INTERCONNECTING THE PRACTICE TURN AND COMMUNICATIVE APPROACH TO ORGANIZING.
A NEW CHALLENGE FOR COLLECTIVE ACTION?
Call for Papers – Special Issue of M@n@gement
Special Issue Guest editors
Nicolas ARNAUD (Audencia School of Management, France)
François COOREN (Université de Montréal, Canada)
Bertrand FAURE (Université de Toulouse, France)
Jeanne MENGIS (Università della Svizzera italiana, Switzerland)
Deadline : 30th September 2016
In this special issue, we want to advance knowledge on collective action – one of the most challenging issues for contemporary business and organizations – by inviting theoretical and empirical contributions at the intersection between the practice turn (Schatzki, Knorr-Cetina and Von Savigny, 2001; Rouleau, 2013) and communicative approaches to organizing (Putnam and Nicotera, 2008; Cooren, 2010).

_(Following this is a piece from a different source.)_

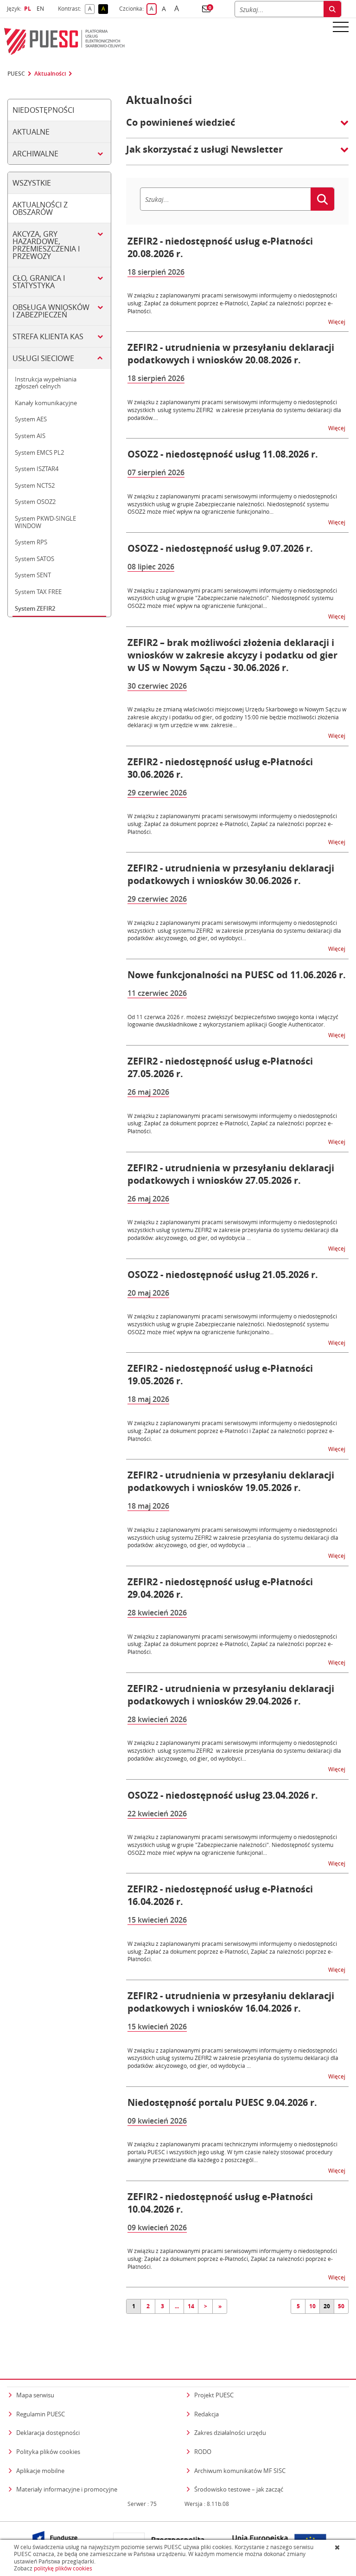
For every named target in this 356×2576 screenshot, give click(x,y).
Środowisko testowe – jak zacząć (238, 2489)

Scholars from various disciplines (e.g., sociology, management, psychology, communication, economics and ergonomic studies) have long been interested in the ongoing transformation and enactment of collective action at work in relation to wider organizational transformations. Interpretive (Putnam and Pacanowsky, 1983) or process theories (Tsoukas and Chia, 2002) have proposed to see collective (or co-oriented) action as relying upon heedful care for mutual interdependencies (Weick and Roberts, 1993) rather than on the establishment of shared organizational knowledge or culture. Current trends of thought put forward that collective action is nowadays more than ever a distributed and hybrid performance, a polyphonic dance of human and non-human agency (Latour, 1996; Cooren, 2010). How can this diversity of practices across time and space achieve unity of discourse? How can multiple voices become the one voice of the organization (Taylor and Cooren, 1997), thus doing the same thing while remaining different? This is what collective action is about in modern organizing: something in between situated communities of practice (Brown and Duguid, 2002) and dislocated communicational processes (Taylor and Van Every, 1993; Fauré and Arnaud, 2014).
This call for papers suggests exploring further the hypothesis according to which collective action is about how people work within a social and organizational setting to construct and mobilize interests and resources as well as about how people create the conditions under which social action occurs (Quinn and Worline, 2008). As such, collective action can be seen as the capacity of a collective to generate a performance by constantly producing and reproducing the meaning of its action, in a singular situation that mobilizes cultural and historical experience leading to a collective competence (Arnaud and Mills, 2012).
Papers for the special issue should be prepared according to M@n@gement’s guidelines for authors and must be submitted to the online submission system of M@n@gement, before September 30th, 2016 http://aims.bepress.com/management_submission/
When submitting your full paper, please include a cover letter that explicitly states that you would like your paper to be considered for this special issue.